Records of locating words and elements:
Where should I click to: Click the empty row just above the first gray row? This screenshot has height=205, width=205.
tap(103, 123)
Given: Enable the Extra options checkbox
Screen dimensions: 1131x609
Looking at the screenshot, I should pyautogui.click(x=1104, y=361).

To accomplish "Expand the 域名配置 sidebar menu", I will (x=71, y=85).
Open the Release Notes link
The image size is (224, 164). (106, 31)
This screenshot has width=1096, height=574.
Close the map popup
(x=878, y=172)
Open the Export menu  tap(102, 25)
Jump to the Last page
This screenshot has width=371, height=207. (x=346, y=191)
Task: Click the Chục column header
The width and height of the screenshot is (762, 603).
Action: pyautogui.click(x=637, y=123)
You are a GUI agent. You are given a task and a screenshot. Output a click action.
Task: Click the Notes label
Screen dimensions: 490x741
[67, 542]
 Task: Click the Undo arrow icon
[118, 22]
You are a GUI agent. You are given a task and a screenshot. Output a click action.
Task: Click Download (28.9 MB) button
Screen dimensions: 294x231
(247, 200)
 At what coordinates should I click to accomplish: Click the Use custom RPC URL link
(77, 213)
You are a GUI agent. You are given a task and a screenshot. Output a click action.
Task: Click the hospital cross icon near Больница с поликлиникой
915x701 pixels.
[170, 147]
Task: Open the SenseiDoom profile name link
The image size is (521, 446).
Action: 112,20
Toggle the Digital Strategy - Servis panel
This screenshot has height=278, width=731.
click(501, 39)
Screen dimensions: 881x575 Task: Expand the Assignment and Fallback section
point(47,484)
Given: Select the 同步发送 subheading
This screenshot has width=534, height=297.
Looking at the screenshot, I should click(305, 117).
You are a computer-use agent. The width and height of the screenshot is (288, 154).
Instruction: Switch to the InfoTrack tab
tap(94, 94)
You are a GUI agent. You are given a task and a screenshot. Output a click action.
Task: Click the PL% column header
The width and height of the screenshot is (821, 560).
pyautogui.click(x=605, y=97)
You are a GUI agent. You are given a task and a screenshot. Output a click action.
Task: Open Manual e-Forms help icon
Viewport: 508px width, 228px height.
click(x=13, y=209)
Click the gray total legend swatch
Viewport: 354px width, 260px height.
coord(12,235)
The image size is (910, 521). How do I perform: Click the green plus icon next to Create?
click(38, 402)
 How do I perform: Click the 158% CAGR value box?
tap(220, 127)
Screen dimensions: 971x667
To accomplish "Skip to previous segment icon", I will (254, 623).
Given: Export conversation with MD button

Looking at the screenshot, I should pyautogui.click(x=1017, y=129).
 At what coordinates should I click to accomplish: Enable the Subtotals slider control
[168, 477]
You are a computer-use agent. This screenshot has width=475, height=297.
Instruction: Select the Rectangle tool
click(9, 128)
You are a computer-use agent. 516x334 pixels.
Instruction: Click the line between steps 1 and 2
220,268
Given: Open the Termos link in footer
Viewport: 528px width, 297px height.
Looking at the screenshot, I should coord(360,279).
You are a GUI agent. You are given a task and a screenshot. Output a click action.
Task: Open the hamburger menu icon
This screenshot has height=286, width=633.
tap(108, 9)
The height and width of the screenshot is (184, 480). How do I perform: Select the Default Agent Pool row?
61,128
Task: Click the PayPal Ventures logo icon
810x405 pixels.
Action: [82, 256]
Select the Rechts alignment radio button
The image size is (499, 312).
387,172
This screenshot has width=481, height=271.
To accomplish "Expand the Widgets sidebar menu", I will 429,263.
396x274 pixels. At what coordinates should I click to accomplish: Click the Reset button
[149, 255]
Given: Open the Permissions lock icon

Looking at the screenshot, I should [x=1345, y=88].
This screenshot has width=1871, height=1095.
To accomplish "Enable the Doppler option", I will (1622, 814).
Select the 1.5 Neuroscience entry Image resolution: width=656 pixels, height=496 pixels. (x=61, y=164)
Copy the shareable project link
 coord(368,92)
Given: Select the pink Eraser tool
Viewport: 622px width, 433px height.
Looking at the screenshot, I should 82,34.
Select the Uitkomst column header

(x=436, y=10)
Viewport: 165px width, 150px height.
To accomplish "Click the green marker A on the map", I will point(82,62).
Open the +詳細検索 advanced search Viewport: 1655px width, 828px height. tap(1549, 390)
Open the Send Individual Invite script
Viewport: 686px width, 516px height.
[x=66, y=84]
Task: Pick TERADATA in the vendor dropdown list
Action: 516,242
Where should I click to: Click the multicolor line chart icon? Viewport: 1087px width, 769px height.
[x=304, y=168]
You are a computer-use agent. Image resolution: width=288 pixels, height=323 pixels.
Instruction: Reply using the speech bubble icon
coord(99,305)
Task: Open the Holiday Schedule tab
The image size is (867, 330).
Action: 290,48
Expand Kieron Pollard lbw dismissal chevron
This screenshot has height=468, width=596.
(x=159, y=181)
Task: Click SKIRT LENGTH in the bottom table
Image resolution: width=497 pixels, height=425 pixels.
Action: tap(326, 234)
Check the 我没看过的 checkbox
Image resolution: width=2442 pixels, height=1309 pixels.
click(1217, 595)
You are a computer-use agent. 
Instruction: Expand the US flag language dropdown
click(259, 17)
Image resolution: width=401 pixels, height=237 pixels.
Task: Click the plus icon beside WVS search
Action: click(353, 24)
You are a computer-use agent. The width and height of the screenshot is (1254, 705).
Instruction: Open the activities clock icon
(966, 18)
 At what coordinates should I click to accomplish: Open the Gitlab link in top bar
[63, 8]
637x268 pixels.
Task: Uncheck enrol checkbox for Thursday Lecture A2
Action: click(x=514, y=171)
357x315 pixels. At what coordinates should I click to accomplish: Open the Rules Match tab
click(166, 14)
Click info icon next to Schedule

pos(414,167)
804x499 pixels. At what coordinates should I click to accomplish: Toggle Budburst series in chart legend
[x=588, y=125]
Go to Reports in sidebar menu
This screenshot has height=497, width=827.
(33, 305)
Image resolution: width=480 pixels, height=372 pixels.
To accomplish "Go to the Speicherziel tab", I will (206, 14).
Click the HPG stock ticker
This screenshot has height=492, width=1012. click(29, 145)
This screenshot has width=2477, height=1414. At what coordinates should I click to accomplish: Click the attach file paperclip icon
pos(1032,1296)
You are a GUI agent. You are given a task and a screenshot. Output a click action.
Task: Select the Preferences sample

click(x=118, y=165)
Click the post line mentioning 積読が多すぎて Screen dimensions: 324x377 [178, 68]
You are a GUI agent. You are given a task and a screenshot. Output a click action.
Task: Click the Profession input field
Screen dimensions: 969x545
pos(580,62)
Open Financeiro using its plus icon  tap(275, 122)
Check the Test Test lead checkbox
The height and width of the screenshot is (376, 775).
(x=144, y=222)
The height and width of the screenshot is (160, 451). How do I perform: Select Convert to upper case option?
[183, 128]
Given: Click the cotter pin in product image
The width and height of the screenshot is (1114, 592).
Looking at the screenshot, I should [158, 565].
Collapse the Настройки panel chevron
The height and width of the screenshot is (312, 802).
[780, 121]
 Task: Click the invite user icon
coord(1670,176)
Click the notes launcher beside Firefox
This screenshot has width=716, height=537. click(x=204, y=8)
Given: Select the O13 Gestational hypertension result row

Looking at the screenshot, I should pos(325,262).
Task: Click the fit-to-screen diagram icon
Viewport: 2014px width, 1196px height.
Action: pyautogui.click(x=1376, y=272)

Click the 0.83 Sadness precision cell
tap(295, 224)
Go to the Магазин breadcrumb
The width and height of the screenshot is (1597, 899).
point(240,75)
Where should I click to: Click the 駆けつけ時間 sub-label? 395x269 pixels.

TASK REQUIREMENTS: Reproduce the material line for line, from the line containing "The height and width of the screenshot is (184, 480)." through the line containing "click(1217, 595)", with both of those lines included.

EXPECTED OUTPUT:
The height and width of the screenshot is (184, 480). How do I perform: Select the Default Agent Pool row?
61,128
Task: Click the PayPal Ventures logo icon
810x405 pixels.
Action: [82, 256]
Select the Rechts alignment radio button
The image size is (499, 312).
387,172
This screenshot has width=481, height=271.
To accomplish "Expand the Widgets sidebar menu", I will 429,263.
396x274 pixels. At what coordinates should I click to accomplish: Click the Reset button
[149, 255]
Given: Open the Permissions lock icon

Looking at the screenshot, I should [x=1345, y=88].
This screenshot has width=1871, height=1095.
To accomplish "Enable the Doppler option", I will (1622, 814).
Select the 1.5 Neuroscience entry Image resolution: width=656 pixels, height=496 pixels. (x=61, y=164)
Copy the shareable project link
 coord(368,92)
Given: Select the pink Eraser tool
Viewport: 622px width, 433px height.
Looking at the screenshot, I should 82,34.
Select the Uitkomst column header

(x=436, y=10)
Viewport: 165px width, 150px height.
To accomplish "Click the green marker A on the map", I will point(82,62).
Open the +詳細検索 advanced search Viewport: 1655px width, 828px height. tap(1549, 390)
Open the Send Individual Invite script
Viewport: 686px width, 516px height.
[x=66, y=84]
Task: Pick TERADATA in the vendor dropdown list
Action: 516,242
Where should I click to: Click the multicolor line chart icon? Viewport: 1087px width, 769px height.
[x=304, y=168]
You are a computer-use agent. Image resolution: width=288 pixels, height=323 pixels.
Instruction: Reply using the speech bubble icon
coord(99,305)
Task: Open the Holiday Schedule tab
The image size is (867, 330).
Action: 290,48
Expand Kieron Pollard lbw dismissal chevron
This screenshot has height=468, width=596.
(x=159, y=181)
Task: Click SKIRT LENGTH in the bottom table
Image resolution: width=497 pixels, height=425 pixels.
Action: tap(326, 234)
Check the 我没看过的 checkbox
Image resolution: width=2442 pixels, height=1309 pixels.
click(1217, 595)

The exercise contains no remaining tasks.